Вживание в отрывок из «Госпожи Бовари» (дуэт Родольфа и Эммы, прерываемый речью приехавшего на сельскохозяйственную выставку советника) и в отрывок из «Под сенью девушек в цвету» Пруста (описание моря, увиденного из окна гостиницы) много-много лет спустя облегчило мне работу над ними, когда я переводил «Бовари» и «Девушек» целиком.

При разборе наших работ Грифцов проявлял язвительную беспощадность, но его ехидство почему-то не обижало нас. Он часто говорил, что нет ничего страшнее серого перевода. Пусть в переводе будут смысловые неточности, даже грубые ошибки, – их легче всего углядеть и устранить. Пусть перевод грешит излишней цветистостью языка. С течением времени вкус и опыт научат убирать лишние мазки. Только не серость! Только не безликость! И только не буквализм! Только не – «с глазами, наполненными слезами»!
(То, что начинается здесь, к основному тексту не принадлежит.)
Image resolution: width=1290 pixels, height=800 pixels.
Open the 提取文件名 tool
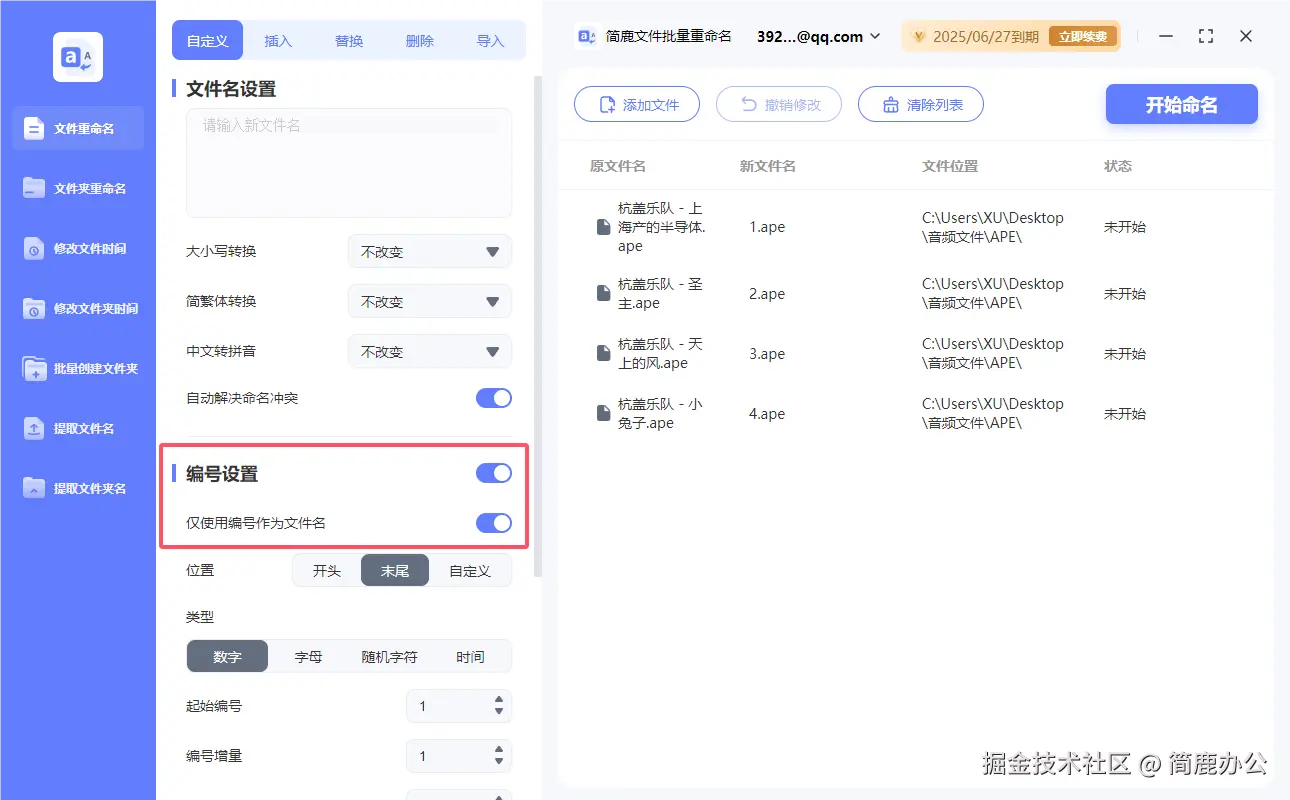pyautogui.click(x=77, y=428)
Это не мешало ему поднимать меня на смех за русопятство, но мое самолюбие не страдало: я смеялся над собой таким же веселым смехом, как и мои товарищи. Я чувствовал, что Грифцов любит меня как студента, только любовь свою выражает своеобразно: школит и жучит часто, а хвалит редко, но если уж хвалит, то в сильных выражениях.
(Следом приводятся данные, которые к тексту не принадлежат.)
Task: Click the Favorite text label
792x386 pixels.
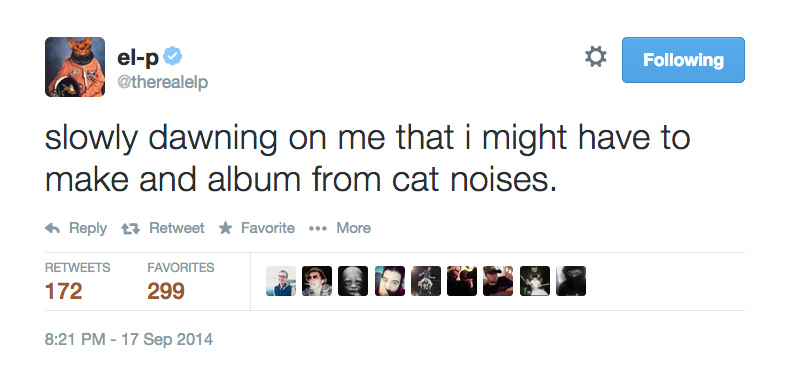Action: point(268,228)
Грифцов лепил из меня переводчика и на лекциях, и на семинаре, и беседуя со мной у себя в кабинетике.

Я выдвинулся у него не сразу – и, как это я понял много позднее, не по своей вине.

Для начала Грифцов предлагал нам переводить отдельные фразы. Это была его единственная педагогическая ошибка. Перевод отдельных фраз мне редко когда удавался. Фраза живет в контексте. Вырванная из него, с обрубленными сучьями и ветвями, она засыхает, как дерево. Уже приобретя опыт, я пытался, вчитываясь в произведение, к которому мне предстояло подобрать русский стилевой ключ, переводить фразы из разных глав и частей. И не было случая, чтобы потом, дойдя до какой-либо из этих фраз, я не переводил ее заново, чтобы я не отказался от заготовки. Вырастая из контекста, фраза требовала иного звучания. На занятиях у Грифцова дело у меня пошло на лад, как только он от фраз перешел к связным отрывкам.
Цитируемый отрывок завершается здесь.